И я, работая изо дня в день в этой горнице, невольно смотрел на деревья и, может быть, первый раз проследил, как по-разному засыпают они на зиму.

Еще где-то в августе, прозябнув в туманные ночи, захворала осинка. Пригорюнилась, свесила листы, и чуть ветерок — задрожит, затрепещет вся. Теперь она и солнышку вроде бы не рада. На солнышке только бледнеет больше и сохнет. А в одну из ночей вдруг воспылала красным ее вершинка. Сперва, когда было утро, я подумал, что это свет зари отражается на ней, но настал день, а вершинка все горела. И потекла с того дня краснота по ее ветвям, в карминовые и багряные тона окрасились все листья.
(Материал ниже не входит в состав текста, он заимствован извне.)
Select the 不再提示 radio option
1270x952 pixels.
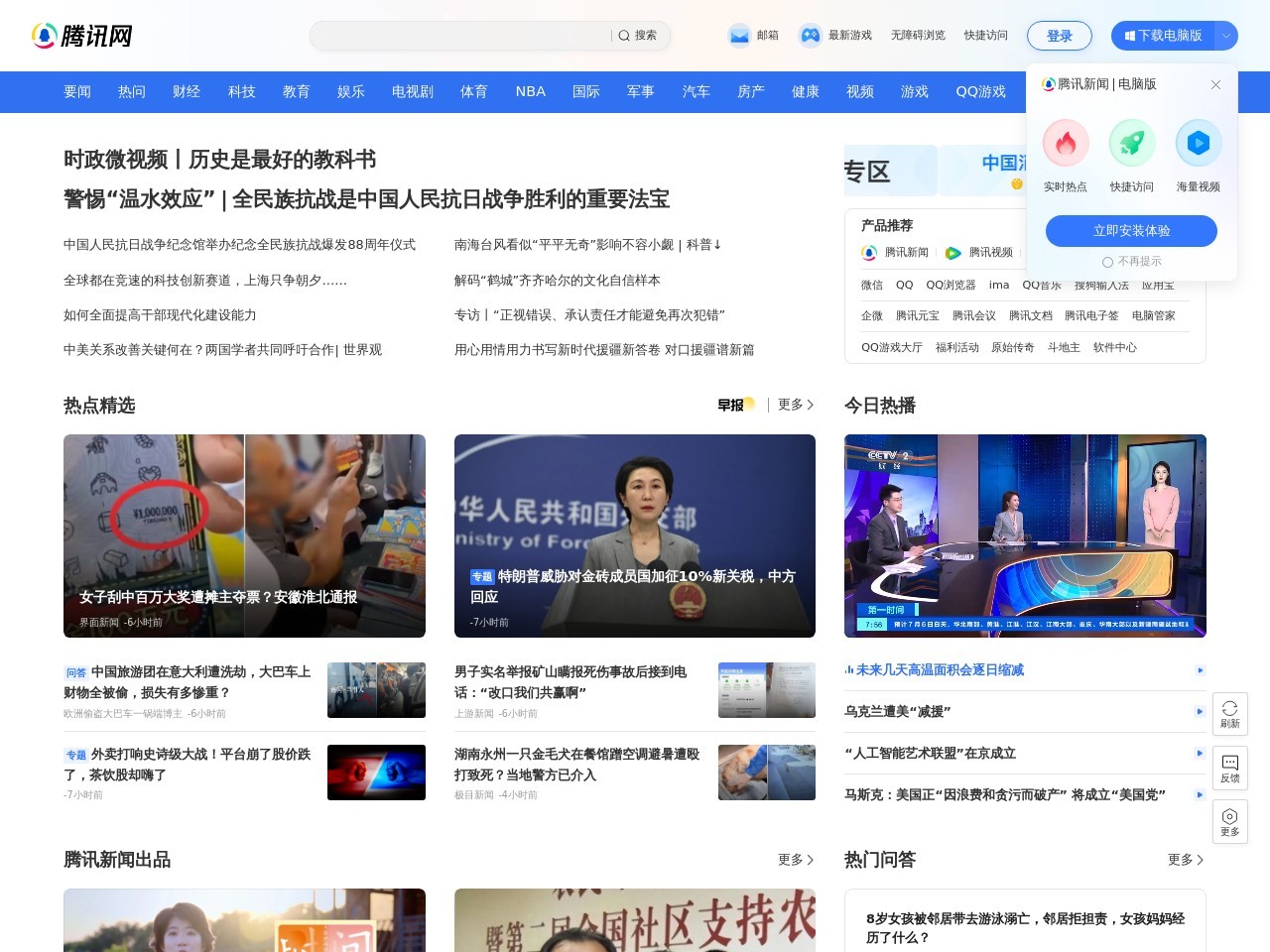click(x=1107, y=262)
Так, пламенеющая, и стояла она до холодов.

Вскорости после осинки занедужила березка. В пахучей шелестящей зелени рыжим лисьим хвостом мелькнула увядшая прядка. Потом мелькнула другая, третья — и березка смирилась с уготованной участью, плакуче свесила струйчатые поблекшие косы, по одному стала обранивать листья. Они первые легли на землю, большие и яркие, как пугливые бабочки-махаоны.

Глядя на подружек, побледнела с испуга рябина. Выгнула тонкие ветви под тяжестью сочных, пылающих жаром гроздей и тоже начала ронять свои фасонистые, с узорной резьбой листья. А тут еще на ягоды слетались дрозды и давай трясти, оклевывать рябину. Донага отрясли, ощипали все ягоды.
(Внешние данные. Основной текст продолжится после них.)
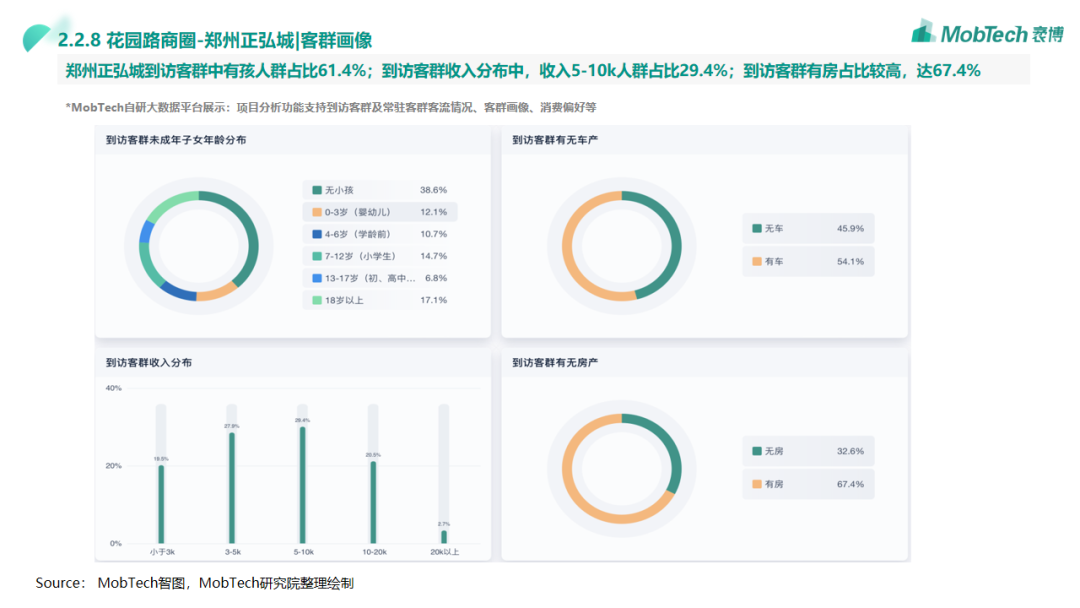Click the green leaf icon beside the 2.2.8 title
1080x608 pixels.
[38, 38]
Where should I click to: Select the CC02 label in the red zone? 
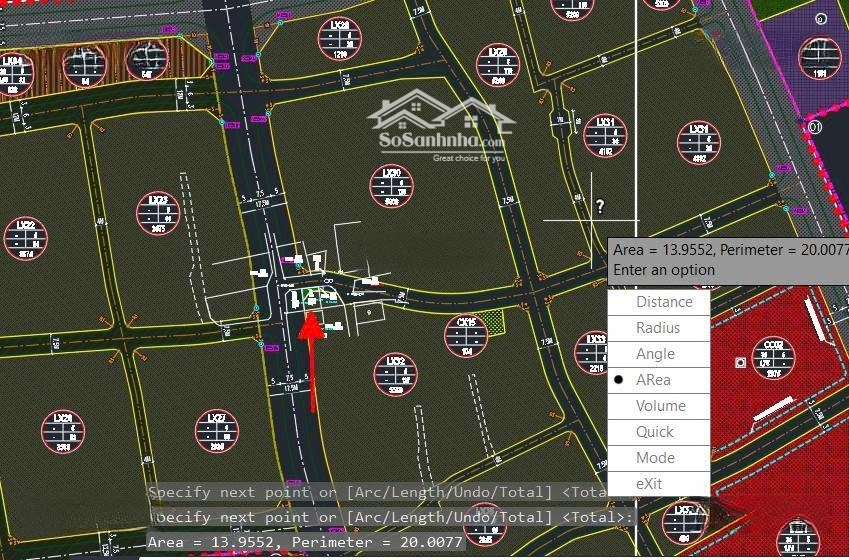(x=775, y=358)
Жгучий октябрьский утренник ошпарил лиственницу. Светлой прожелтью подернулась ее шелковистая хвоя. Мелкие игольчатые листики дождем-сеянцем посыпались к корням. Прибежал петух на дивный дождичек, раз клюнул кислой мягкой хвоюшки, два клюнул и, смекнув что-то, принялся кудахтать да созывать на пир несушек.

Просторнее стало в садике, светлее. Вся осень, как на смотринах, прошла перед окнами. Будто чудную книжку листал я, наблюдая осень из горенки.
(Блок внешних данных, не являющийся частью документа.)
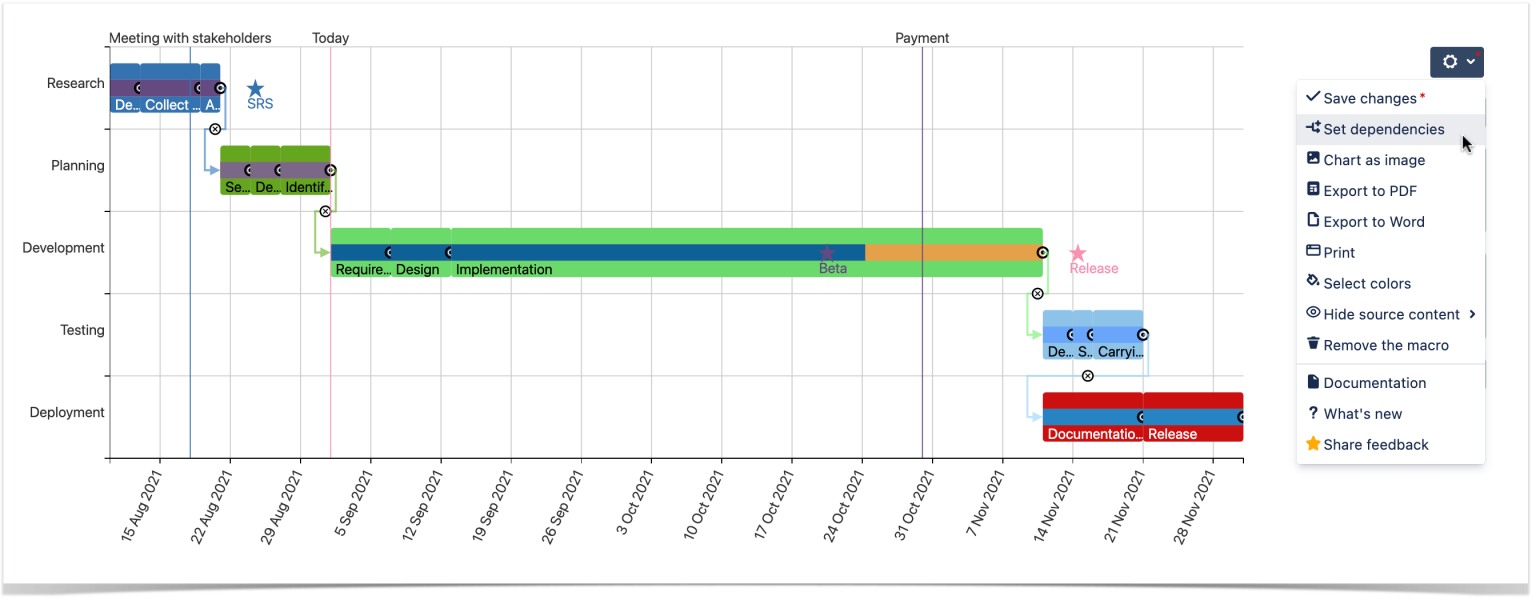Open the Documentation link
Screen dimensions: 1536x600
click(x=1375, y=382)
К концу октября начисто обмело лиственные деревья. Куда ни глянь — голь продувная. И только сирень по-прежнему зеленела, убористая, нарядная, будто в начале лета.

Казалось, сирень и не думала встречать зиму, на ней не сжелтел ни один листик. Хоть так, хоть этак смотри — зеленая, влажно блестящая. Каждое утро я подходил к окну и подолгу смотрел: нет ли каких изменений на ней? Нет, все как было. Я ждал перемен, все равно неизбежных, но текли дни, а сирень зеленела.

Стала поглядывать на сирень и бабка Палаша. По утрам, заменив на столе скатерть, она спрашивала:

— Не облетела еще?

— Нет, — отвечал я, и мы подходили вместе к окну.

Я замечал, что бабка Палаша и в другое время, идя улицей мимо садика, как бы ненароком взглядывала на сирень и, убедившись, что она невредима, улыбалась.

Раньше я никогда не выделял из прочих декоративных растений эту избалованную вниманием красавицу. Цветет она, конечно, красиво и пахнет приятно, но пускай поют о ней поэты, я все же предпочитаю вольную, дикую черемуху. А вот тут загляделся и оторваться не могу.

А дни шли. В холодеющем небе торопливо пролетали последние стаи уток, рано темнело, и глухие выморочные ночи были полны отдаленных вскриков брачного кочевья лосей. В природе все успокаивалось, затихало, готовилось к приходу лютой зимней поры. И только сирень под окнами, наперекор времени и судьбе, зеленела. И чем больше я отсчитывал на календаре осенних дней, тем сильнее она притягивала к себе наше внимание.

Чуть засветлеет — мы с бабкой к окну.

— Стоит, голуба, — не то с сочувствием, не то с облегчением вздыхала бабка и уходила задавать корове корму. А то, бывало, бабка Палаша перед утром ворочается на полатях, так и сяк ляжет, подушку перевернет на другую сторону, а затем, зная, что я тоже не сплю, осторожно осведомляется:

— Жива ли она сегодня, христовая?

Я подходил к окну, протирал рукавом запотевшее стекло и, рассмотрев в сизом рассветном сумраке сирень, кричал с мальчишеской радостью:

— Жива!

— Вот ведь диво! — восхищалась бабка и слезала с полатей, чтоб самой посмотреть на сирень. — Сколь лет живу, а не приглядывалась…

И вот как-то, уже в начале ноября, ударил первый мороз. Термометр, приделанный к раме с наружной стороны, показывал ниже десяти градусов. Всю эту ночь из щелей подполья тянуло холодом, куржаком обросли отдушины в хлеву, и выперло бок у медного рукомойника, из которого я забыл вечером слить воду.